Mi chiamo Potter, Harry Potter
di Francesco De Carlo |
C’è una cosa che gli americani riescono a fare meglio di tutti gli altri popoli: sposare un carattere democratico, innovatore e modernista, che esportano in tutto il mondo, a una concezione molto etica della società. Le regole della morale – per intenderci, quelle vigenti nella gestione della cosa pubblica e dell’economia, o attinenti la privacy e le libertà personali – sono molto sentite, rispettate e protette. Si tratta di un aspetto della società americana che gli altri paesi portano spesso come esempio da copiare e, possibilmente, importare.
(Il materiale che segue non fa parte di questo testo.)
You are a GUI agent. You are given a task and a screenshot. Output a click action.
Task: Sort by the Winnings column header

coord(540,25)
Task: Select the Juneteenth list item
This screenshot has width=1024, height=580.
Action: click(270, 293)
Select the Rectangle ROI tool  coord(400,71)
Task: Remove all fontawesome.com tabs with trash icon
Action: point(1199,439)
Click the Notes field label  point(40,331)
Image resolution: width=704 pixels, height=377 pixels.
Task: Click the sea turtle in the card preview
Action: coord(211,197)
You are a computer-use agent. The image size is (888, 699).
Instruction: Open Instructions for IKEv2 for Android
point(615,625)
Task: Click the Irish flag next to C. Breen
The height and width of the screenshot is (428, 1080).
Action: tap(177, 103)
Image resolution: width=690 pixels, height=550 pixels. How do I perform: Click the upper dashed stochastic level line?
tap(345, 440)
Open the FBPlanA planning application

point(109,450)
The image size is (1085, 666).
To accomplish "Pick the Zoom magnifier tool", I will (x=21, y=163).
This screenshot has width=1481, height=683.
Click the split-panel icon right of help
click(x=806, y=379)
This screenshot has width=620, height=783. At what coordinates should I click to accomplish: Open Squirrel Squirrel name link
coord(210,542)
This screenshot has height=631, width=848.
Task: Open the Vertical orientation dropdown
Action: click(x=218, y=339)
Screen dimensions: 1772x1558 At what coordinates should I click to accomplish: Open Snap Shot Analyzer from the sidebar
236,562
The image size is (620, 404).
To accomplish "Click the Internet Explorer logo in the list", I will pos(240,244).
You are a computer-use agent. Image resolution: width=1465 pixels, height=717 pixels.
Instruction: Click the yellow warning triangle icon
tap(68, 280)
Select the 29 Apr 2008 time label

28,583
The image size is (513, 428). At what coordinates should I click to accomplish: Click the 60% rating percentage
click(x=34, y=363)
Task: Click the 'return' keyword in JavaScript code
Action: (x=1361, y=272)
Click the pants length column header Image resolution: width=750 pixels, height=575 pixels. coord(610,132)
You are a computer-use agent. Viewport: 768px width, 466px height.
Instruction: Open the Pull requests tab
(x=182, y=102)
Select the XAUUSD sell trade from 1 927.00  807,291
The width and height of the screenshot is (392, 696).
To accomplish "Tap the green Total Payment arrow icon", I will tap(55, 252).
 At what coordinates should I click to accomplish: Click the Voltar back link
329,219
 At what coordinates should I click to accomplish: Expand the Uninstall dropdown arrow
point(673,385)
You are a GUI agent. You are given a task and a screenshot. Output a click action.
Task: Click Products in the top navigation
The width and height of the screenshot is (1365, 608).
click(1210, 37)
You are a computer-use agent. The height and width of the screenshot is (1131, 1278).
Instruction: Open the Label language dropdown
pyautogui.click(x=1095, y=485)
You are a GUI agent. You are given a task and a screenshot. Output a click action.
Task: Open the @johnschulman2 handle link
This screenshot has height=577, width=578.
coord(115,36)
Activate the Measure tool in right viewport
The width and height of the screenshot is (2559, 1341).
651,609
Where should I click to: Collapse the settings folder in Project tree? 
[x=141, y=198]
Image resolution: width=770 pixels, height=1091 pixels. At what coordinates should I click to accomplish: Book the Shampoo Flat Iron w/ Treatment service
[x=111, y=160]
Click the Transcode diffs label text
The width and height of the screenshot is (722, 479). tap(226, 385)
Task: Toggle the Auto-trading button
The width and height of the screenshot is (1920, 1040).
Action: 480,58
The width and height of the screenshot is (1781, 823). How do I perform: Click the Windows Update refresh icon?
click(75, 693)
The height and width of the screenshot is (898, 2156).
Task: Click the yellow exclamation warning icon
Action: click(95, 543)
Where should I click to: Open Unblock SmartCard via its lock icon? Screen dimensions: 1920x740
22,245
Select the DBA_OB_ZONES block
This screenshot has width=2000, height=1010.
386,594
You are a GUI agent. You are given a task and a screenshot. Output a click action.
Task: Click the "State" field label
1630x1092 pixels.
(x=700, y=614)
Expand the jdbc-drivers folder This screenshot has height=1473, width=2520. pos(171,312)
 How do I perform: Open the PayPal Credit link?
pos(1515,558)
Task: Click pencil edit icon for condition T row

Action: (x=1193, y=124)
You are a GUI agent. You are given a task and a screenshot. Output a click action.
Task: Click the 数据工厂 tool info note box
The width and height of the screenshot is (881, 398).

Ma ci sono altre cose che, invece, non possono non sembrare bislacche e stravaganti. Una riguarda la filatelia, un settore che negli States è più vivace che in Italia, governato da soggetti importanti come l’American Philatelic Society e l’United States Postal Service (l’amministrazione postale statunitense, comunemente abbreviata Usps), migliaia di collezionisti e centinaia di operatori. Si tratta dell’ultima – e non unica – polemica che riguarda un’emissione, quella del 19 novembre dedicata a Harry Potter: un graziosissimo souvenir booklet di cinque pagine, nel quale il mondo fantastico del maghetto nato dalla penna della scrittrice J.K. Rowling viene raccontato attraverso una breve storia dai contorni postali e dalle immagini di Harry, Ron Weasley, Hermione Granger e gli altri personaggi della saga, racchiusi nei 20 forever stamp autoadesivi.
Un’idea di marketing che va ad affiancarsi al filone Americana iniziato vent’anni fa con il francobollo di Elvis Presley e dedicato ai grandi personaggi della politica, della musica, del cinema, della letteratura e dello sport (da Ronald Reagan a Ray Charles da Katharine Hepburn a Gregory Peck). E, per non farsi mancare nulla, persino i Simpson, Bugs Bunny e tutti i personaggi della saga Disney hanno fatto la loro apparizione sui dentelli americani.
Ma, allora, cosa non va in questa emissione? Non sarà che qualcuno ha pensato sia sconveniente propagandare attraverso i francobolli una pratica come la magia? La realtà è ancora più strabiliante: quello che non è andato giù alla Citizens’ Stamps Advisory Committee è che a finire su francobollo non sia stato un blasonato personaggio a stelle e strisce, ma un «giovincello venuto da oltreoceano», un britannico!
La questione ha fatto infervorare il comitato etico che da oltre cinquant’anni affianca Usps nella scelta dei soggetti che meritano l’onore dei dentelli americani è che l’emissione del 19 novembre non rispetterebbe i sentimenti dell’opinione pubblica e gli interessi nazionali. Come se non bastasse, ci sono le parole di fuoco di John Hotchner, già membro del comitato nonché ex presidente dell’Aps, secondo il quale «Harry Potter non è americano, è uno straniero e l’iniziativa è sfacciatamente commerciale!». Insomma, quelli del comitato non l’hanno presa affatto bene: Harry Potter non fa parte della storia americana e non merita di stare sui francobolli americani. Punto.
Il postmaster general Patrick R. Donahoe si è astenuto dall’appoggiare i toni moralizzatori del comitato, dichiarando che l’emissione è volutamente commerciale perché a Usps servono maggiori entrate. Ma negli States l’etica patriottica molto spesso ha il sopravvento. E nel calderone della polemica sono finite anche altre emissioni non prettamente a stelle e strisce, come quella dedicata nel 2010 a Madre Teresa di Calcutta e nel 2001 alla pittrice Frida Kahlo, rea di essere messicana, comunista e bisessuale. In Italia non abbiamo di questi problemi: a mala pena commemoriamo i nostri eroi.